» What you will do
Without leaving out a single line, restate the entries below exactly.

Stored items:

BEGIN

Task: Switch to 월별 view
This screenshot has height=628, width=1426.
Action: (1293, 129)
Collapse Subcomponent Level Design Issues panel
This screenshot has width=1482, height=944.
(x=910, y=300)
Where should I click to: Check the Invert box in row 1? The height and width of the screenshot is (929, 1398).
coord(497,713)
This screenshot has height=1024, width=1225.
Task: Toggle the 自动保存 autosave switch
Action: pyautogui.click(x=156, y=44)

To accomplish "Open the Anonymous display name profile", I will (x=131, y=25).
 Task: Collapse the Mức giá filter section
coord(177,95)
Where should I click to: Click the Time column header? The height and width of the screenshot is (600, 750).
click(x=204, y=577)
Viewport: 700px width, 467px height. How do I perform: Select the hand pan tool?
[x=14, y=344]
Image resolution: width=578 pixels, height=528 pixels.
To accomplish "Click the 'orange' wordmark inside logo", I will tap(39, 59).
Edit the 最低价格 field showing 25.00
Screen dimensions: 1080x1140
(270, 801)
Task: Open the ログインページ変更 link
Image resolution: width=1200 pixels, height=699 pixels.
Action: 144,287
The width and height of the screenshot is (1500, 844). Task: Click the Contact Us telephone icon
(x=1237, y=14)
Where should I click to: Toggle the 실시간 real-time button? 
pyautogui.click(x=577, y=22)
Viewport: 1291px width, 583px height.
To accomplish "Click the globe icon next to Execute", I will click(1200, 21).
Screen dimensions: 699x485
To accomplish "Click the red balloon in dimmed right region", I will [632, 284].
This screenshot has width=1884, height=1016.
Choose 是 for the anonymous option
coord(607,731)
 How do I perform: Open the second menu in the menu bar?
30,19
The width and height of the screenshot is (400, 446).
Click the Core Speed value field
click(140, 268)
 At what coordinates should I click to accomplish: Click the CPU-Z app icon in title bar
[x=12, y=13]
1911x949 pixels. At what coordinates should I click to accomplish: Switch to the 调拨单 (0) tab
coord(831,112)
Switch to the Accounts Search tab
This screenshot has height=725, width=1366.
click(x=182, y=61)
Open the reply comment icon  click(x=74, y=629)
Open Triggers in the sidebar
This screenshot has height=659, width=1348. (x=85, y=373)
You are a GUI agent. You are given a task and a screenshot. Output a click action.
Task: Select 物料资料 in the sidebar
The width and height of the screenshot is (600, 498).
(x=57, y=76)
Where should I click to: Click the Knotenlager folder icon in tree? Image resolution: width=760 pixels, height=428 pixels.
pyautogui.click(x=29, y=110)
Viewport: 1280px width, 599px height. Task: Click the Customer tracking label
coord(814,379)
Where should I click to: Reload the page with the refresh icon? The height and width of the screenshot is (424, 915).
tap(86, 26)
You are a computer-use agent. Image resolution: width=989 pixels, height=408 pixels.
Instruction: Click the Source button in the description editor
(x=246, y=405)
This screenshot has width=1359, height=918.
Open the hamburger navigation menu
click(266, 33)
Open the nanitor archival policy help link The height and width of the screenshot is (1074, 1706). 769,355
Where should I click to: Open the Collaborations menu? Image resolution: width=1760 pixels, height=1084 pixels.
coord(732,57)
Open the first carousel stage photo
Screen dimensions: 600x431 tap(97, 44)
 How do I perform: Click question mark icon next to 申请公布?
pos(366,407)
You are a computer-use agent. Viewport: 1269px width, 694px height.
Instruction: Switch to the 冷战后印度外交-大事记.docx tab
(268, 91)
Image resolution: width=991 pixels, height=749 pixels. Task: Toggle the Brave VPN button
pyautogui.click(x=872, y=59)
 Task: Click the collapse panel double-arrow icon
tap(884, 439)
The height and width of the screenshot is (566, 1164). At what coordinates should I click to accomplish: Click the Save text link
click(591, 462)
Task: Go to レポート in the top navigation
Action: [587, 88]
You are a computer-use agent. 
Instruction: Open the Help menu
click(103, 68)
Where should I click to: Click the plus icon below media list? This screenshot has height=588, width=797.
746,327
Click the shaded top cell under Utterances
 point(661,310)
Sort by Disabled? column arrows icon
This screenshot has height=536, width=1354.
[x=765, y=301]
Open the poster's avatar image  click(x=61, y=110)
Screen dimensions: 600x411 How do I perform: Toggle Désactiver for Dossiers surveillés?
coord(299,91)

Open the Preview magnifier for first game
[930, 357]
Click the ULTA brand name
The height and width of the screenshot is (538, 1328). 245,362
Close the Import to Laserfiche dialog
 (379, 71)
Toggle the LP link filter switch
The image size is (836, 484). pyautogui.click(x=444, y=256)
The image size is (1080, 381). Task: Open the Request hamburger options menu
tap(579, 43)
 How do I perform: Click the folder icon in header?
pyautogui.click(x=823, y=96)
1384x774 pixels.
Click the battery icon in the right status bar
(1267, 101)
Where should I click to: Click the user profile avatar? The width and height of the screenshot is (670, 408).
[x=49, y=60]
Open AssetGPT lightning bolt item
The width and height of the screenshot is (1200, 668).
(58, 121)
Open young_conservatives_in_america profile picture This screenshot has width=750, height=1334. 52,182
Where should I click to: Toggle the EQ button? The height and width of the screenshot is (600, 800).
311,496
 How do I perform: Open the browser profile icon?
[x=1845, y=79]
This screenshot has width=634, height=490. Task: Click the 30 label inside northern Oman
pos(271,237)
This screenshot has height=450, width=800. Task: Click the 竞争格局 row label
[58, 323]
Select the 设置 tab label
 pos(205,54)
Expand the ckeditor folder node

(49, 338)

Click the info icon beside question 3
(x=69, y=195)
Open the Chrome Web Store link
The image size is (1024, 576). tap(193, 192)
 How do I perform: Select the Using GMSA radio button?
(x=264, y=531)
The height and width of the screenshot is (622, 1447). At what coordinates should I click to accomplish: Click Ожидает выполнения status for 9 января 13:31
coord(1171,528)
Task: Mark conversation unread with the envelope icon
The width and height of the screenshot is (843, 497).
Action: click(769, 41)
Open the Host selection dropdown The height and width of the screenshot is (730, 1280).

END

» Written answer
Task: Switch to 월별 view
This screenshot has height=628, width=1426.
Action: (1293, 129)
Collapse Subcomponent Level Design Issues panel
This screenshot has width=1482, height=944.
(x=910, y=300)
Where should I click to: Check the Invert box in row 1? The height and width of the screenshot is (929, 1398).
coord(497,713)
This screenshot has height=1024, width=1225.
Task: Toggle the 自动保存 autosave switch
Action: pyautogui.click(x=156, y=44)

To accomplish "Open the Anonymous display name profile", I will (x=131, y=25).
 Task: Collapse the Mức giá filter section
coord(177,95)
Where should I click to: Click the Time column header? The height and width of the screenshot is (600, 750).
click(x=204, y=577)
Viewport: 700px width, 467px height. How do I perform: Select the hand pan tool?
[x=14, y=344]
Image resolution: width=578 pixels, height=528 pixels.
To accomplish "Click the 'orange' wordmark inside logo", I will tap(39, 59).
Edit the 最低价格 field showing 25.00
Screen dimensions: 1080x1140
(270, 801)
Task: Open the ログインページ変更 link
Image resolution: width=1200 pixels, height=699 pixels.
Action: 144,287
The width and height of the screenshot is (1500, 844). Task: Click the Contact Us telephone icon
(x=1237, y=14)
Where should I click to: Toggle the 실시간 real-time button? 
pyautogui.click(x=577, y=22)
Viewport: 1291px width, 583px height.
To accomplish "Click the globe icon next to Execute", I will click(1200, 21).
Screen dimensions: 699x485
To accomplish "Click the red balloon in dimmed right region", I will [632, 284].
This screenshot has width=1884, height=1016.
Choose 是 for the anonymous option
coord(607,731)
 How do I perform: Open the second menu in the menu bar?
30,19
The width and height of the screenshot is (400, 446).
Click the Core Speed value field
click(140, 268)
 At what coordinates should I click to accomplish: Click the CPU-Z app icon in title bar
[x=12, y=13]
1911x949 pixels. At what coordinates should I click to accomplish: Switch to the 调拨单 (0) tab
coord(831,112)
Switch to the Accounts Search tab
This screenshot has height=725, width=1366.
click(x=182, y=61)
Open the reply comment icon  click(x=74, y=629)
Open Triggers in the sidebar
This screenshot has height=659, width=1348. (x=85, y=373)
You are a GUI agent. You are given a task and a screenshot. Output a click action.
Task: Select 物料资料 in the sidebar
The width and height of the screenshot is (600, 498).
(x=57, y=76)
Where should I click to: Click the Knotenlager folder icon in tree? Image resolution: width=760 pixels, height=428 pixels.
pyautogui.click(x=29, y=110)
Viewport: 1280px width, 599px height. Task: Click the Customer tracking label
coord(814,379)
Where should I click to: Reload the page with the refresh icon? The height and width of the screenshot is (424, 915).
tap(86, 26)
You are a computer-use agent. Image resolution: width=989 pixels, height=408 pixels.
Instruction: Click the Source button in the description editor
(x=246, y=405)
This screenshot has width=1359, height=918.
Open the hamburger navigation menu
click(266, 33)
Open the nanitor archival policy help link The height and width of the screenshot is (1074, 1706). 769,355
Where should I click to: Open the Collaborations menu? Image resolution: width=1760 pixels, height=1084 pixels.
coord(732,57)
Open the first carousel stage photo
Screen dimensions: 600x431 tap(97, 44)
 How do I perform: Click question mark icon next to 申请公布?
pos(366,407)
You are a computer-use agent. Viewport: 1269px width, 694px height.
Instruction: Switch to the 冷战后印度外交-大事记.docx tab
(268, 91)
Image resolution: width=991 pixels, height=749 pixels. Task: Toggle the Brave VPN button
pyautogui.click(x=872, y=59)
 Task: Click the collapse panel double-arrow icon
tap(884, 439)
The height and width of the screenshot is (566, 1164). At what coordinates should I click to accomplish: Click the Save text link
click(591, 462)
Task: Go to レポート in the top navigation
Action: [587, 88]
You are a computer-use agent. 
Instruction: Open the Help menu
click(103, 68)
Where should I click to: Click the plus icon below media list? This screenshot has height=588, width=797.
746,327
Click the shaded top cell under Utterances
 point(661,310)
Sort by Disabled? column arrows icon
This screenshot has height=536, width=1354.
[x=765, y=301]
Open the poster's avatar image  click(x=61, y=110)
Screen dimensions: 600x411 How do I perform: Toggle Désactiver for Dossiers surveillés?
coord(299,91)

Open the Preview magnifier for first game
[930, 357]
Click the ULTA brand name
The height and width of the screenshot is (538, 1328). 245,362
Close the Import to Laserfiche dialog
 (379, 71)
Toggle the LP link filter switch
The image size is (836, 484). pyautogui.click(x=444, y=256)
The image size is (1080, 381). Task: Open the Request hamburger options menu
tap(579, 43)
 How do I perform: Click the folder icon in header?
pyautogui.click(x=823, y=96)
1384x774 pixels.
Click the battery icon in the right status bar
(1267, 101)
Where should I click to: Click the user profile avatar? The width and height of the screenshot is (670, 408).
[x=49, y=60]
Open AssetGPT lightning bolt item
The width and height of the screenshot is (1200, 668).
(58, 121)
Open young_conservatives_in_america profile picture This screenshot has width=750, height=1334. 52,182
Where should I click to: Toggle the EQ button? The height and width of the screenshot is (600, 800).
311,496
 How do I perform: Open the browser profile icon?
[x=1845, y=79]
This screenshot has width=634, height=490. Task: Click the 30 label inside northern Oman
pos(271,237)
This screenshot has height=450, width=800. Task: Click the 竞争格局 row label
[58, 323]
Select the 设置 tab label
 pos(205,54)
Expand the ckeditor folder node

(49, 338)

Click the info icon beside question 3
(x=69, y=195)
Open the Chrome Web Store link
The image size is (1024, 576). tap(193, 192)
 How do I perform: Select the Using GMSA radio button?
(x=264, y=531)
The height and width of the screenshot is (622, 1447). At what coordinates should I click to accomplish: Click Ожидает выполнения status for 9 января 13:31
coord(1171,528)
Task: Mark conversation unread with the envelope icon
The width and height of the screenshot is (843, 497).
Action: click(769, 41)
Open the Host selection dropdown The height and width of the screenshot is (730, 1280).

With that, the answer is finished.